La liberté d’informer est aussi « de plus en plus entravée par des conditions de financement opaques ou arbitraires », comme en Hongrie (68e, -1) où « le gouvernement asphyxie les titres critiques via la distribution inéquitable de la publicité d’État ».

De plus, dans des pays « bien positionnés » comme la Finlande (5e) ou l’Australie (29e, +10), la concentration des médias, « menace pour le pluralisme », reste « un point de vigilance ».

Ainsi, en France (25e, -4), une « part significative de la presse nationale est contrôlée par quelques grandes fortunes », a indiqué RSF, s’interrogeant sur « l’indépendance réelle des rédactions ».
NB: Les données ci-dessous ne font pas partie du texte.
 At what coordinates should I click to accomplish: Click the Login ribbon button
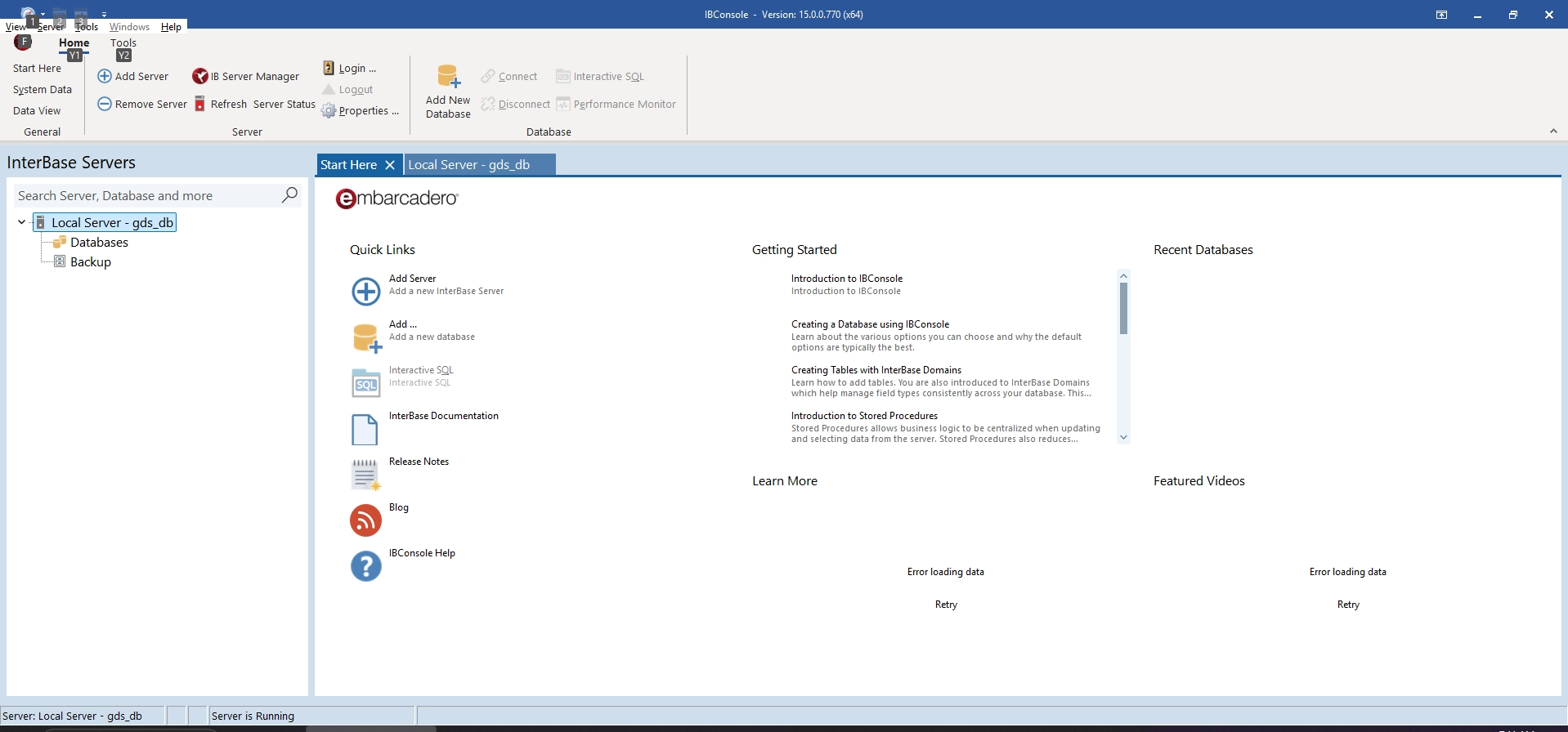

La situation de la liberté de la presse est qualifiée de « très grave » dans 42 pays, dont sept font leur entrée dans cette catégorie (Jordanie, Hong-Kong, Ouganda, Ethiopie, Rwanda, Kirghizistan et Kazakhstan). L’Érythrée reste en dernière position, derrière la Corée du Nord et la Chine.

Des solutions : un New Deal pour le journalisme

RSF a préconisé des engagements concrets afin de préserver la liberté de la presse et le droit à l’information, ainsi que pour sortir les médias de cette spirale économique délétère qui menace leur indépendance et leur survie : c’est le sens de l’appel de RSF pour un New Deal pour le journalisme.

Le New Deal pour le journalisme repose sur 11 recommandations concrètes permettant de répondre à cette crise : protéger le pluralisme via la régulation économique, instaurer une responsabilité démocratique des annonceurs, ou encore mettre en place une taxation des géants de la tech pour financer l’information de qualité.